The court found the sales process here was problematic, in part because the acquirer had a partial veto power over competing offers. It also rejected the comparable companies valuation, finding the peer companies were not comparable.
The court relied on the DCF, “assisted by the learned but divergent opinions of the parties’ experts.” A notable disagreement between the experts concerned the treatment of the exercise of warrants, which created additional excess regulatory capital. The key issue was whether this additional capital was akin to excess cash, which, under valuation methodology, would need to be added in a DCF analysis.
The petitioners argued the warrant exercise was part of the operative reality of the company. Treating this excess capital as if it were excess cash, the petitioners’ expert assumed a distribution to shareholders of $87.5 million in Year 1 of the projections and another $30 million distribution in Year 3. The company claimed that, but for the merger, the warrants would not have been exercised. Any merger-related value was excludable under appraisal jurisprudence.
The court agreed the warrant exercise was part of the company’s operative reality at the time of the merger. However, it found the capitalization change resulting from the warrant exercise did not necessarily create excess cash “in the sense of ‘excess cash’ or marketable securities beyond what was needed to run the business to meet management projections.” The court said it had no way of determining how much capital would be distributable as of the merger date without making a downward adjustment to the management projections. It pointed out that management projections included the transaction but assumed a warrant exercise after the merger, in 2016. Moreover, the projections did not provide for a bulk distribution in projecting cash flows. The court declined to second-guess management’s “implied judgment.”

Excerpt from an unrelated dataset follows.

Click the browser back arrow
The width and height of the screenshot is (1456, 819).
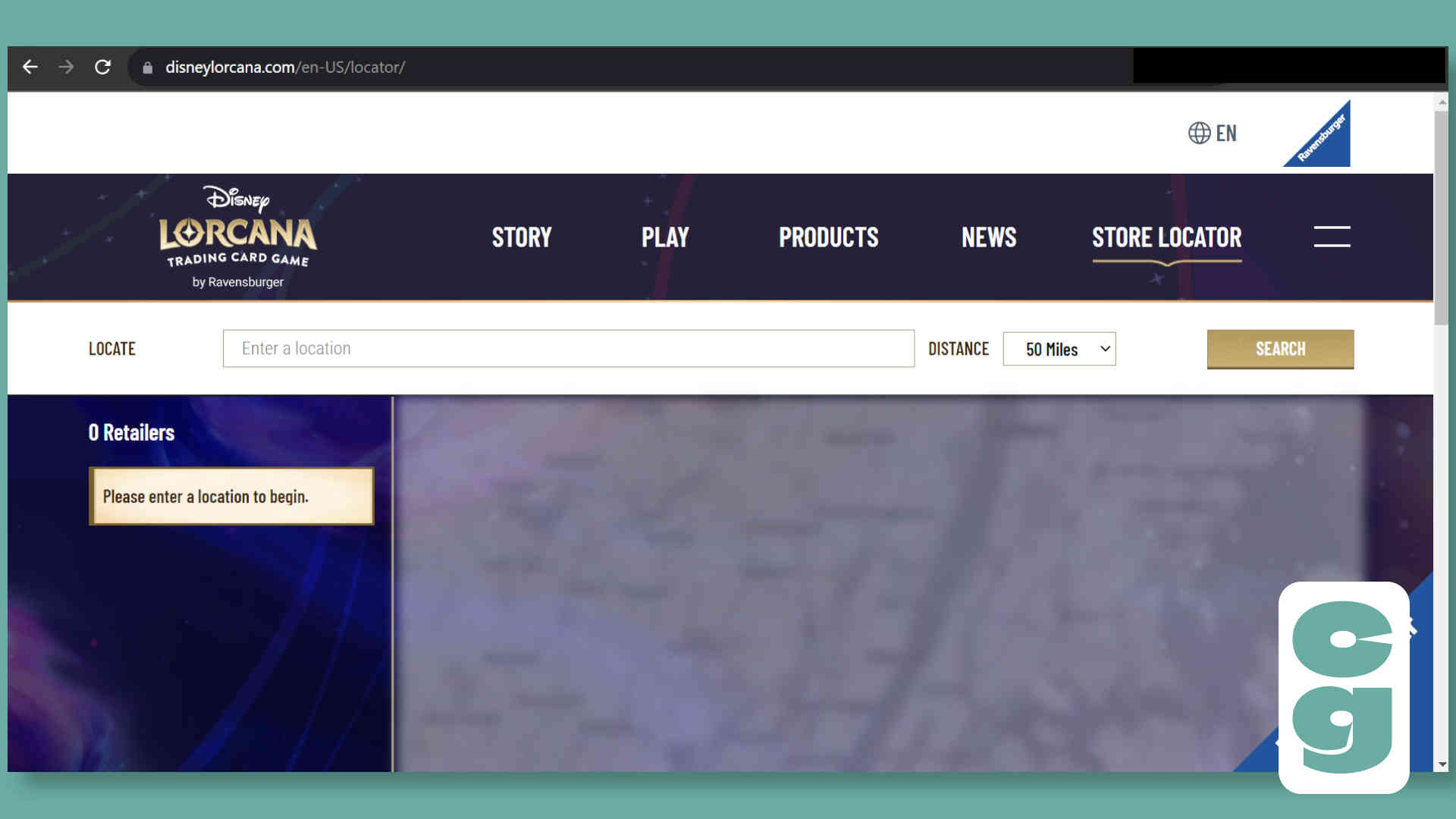click(30, 67)
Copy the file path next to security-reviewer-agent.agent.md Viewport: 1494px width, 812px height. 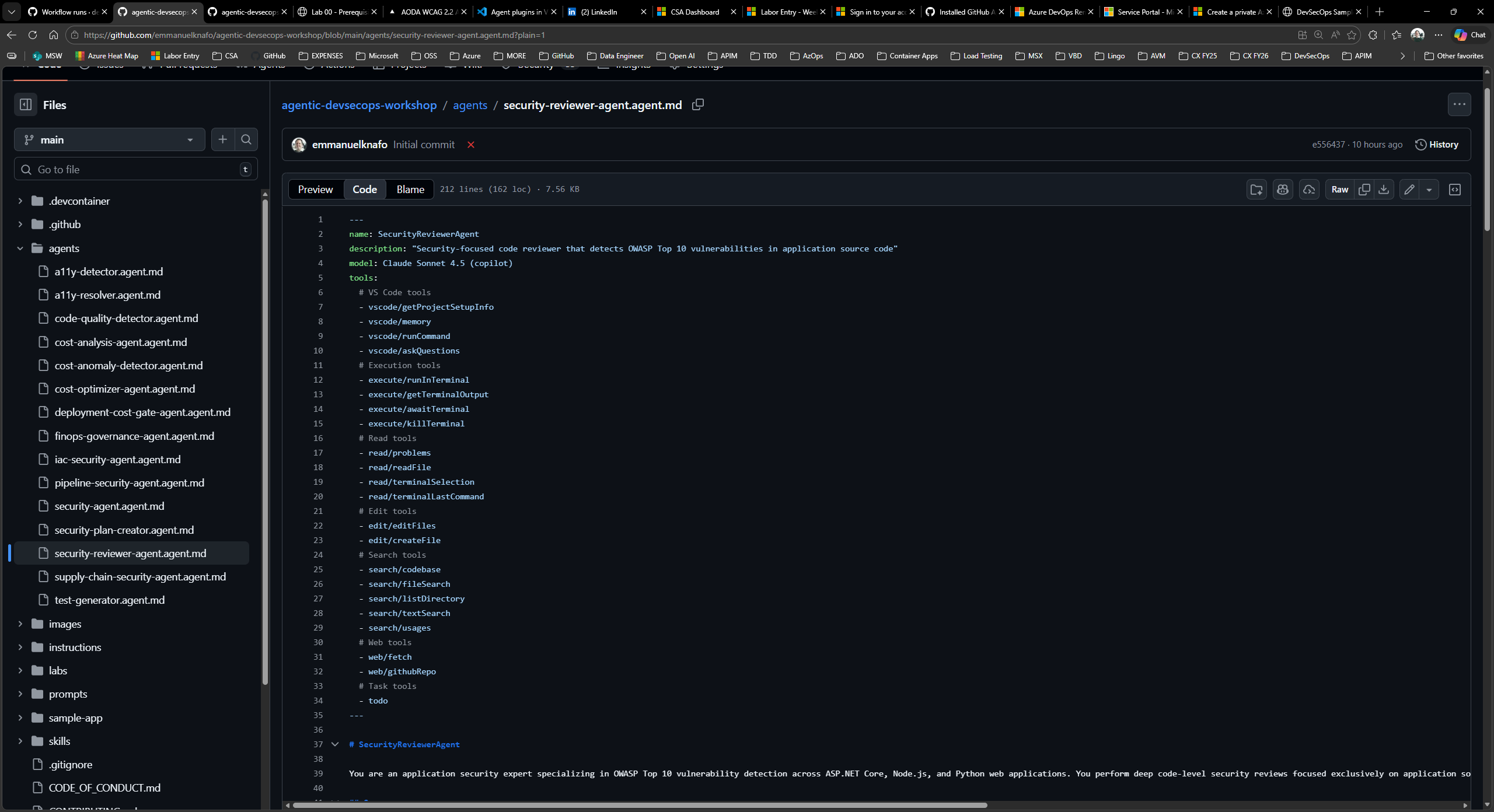coord(697,104)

Other notable disagreements focused on the appropriateness of extending the three-year management projections by two years, as the petitioners’ expert did, and the determination of the proper discount rate.
The court’s DCF analysis yielded a fair value of $6.38 per share, a price that was lower than the deal price. The result should not be surprising, the court said, considering “the record suggests that this was a synergies-driven transaction whereby the acquirer shared value arising from the merger with SWS.”
The case is In re Appraisal of SWS Group, Inc., 2017 Del. Ch. LEXIS 90 (May 30, 2017).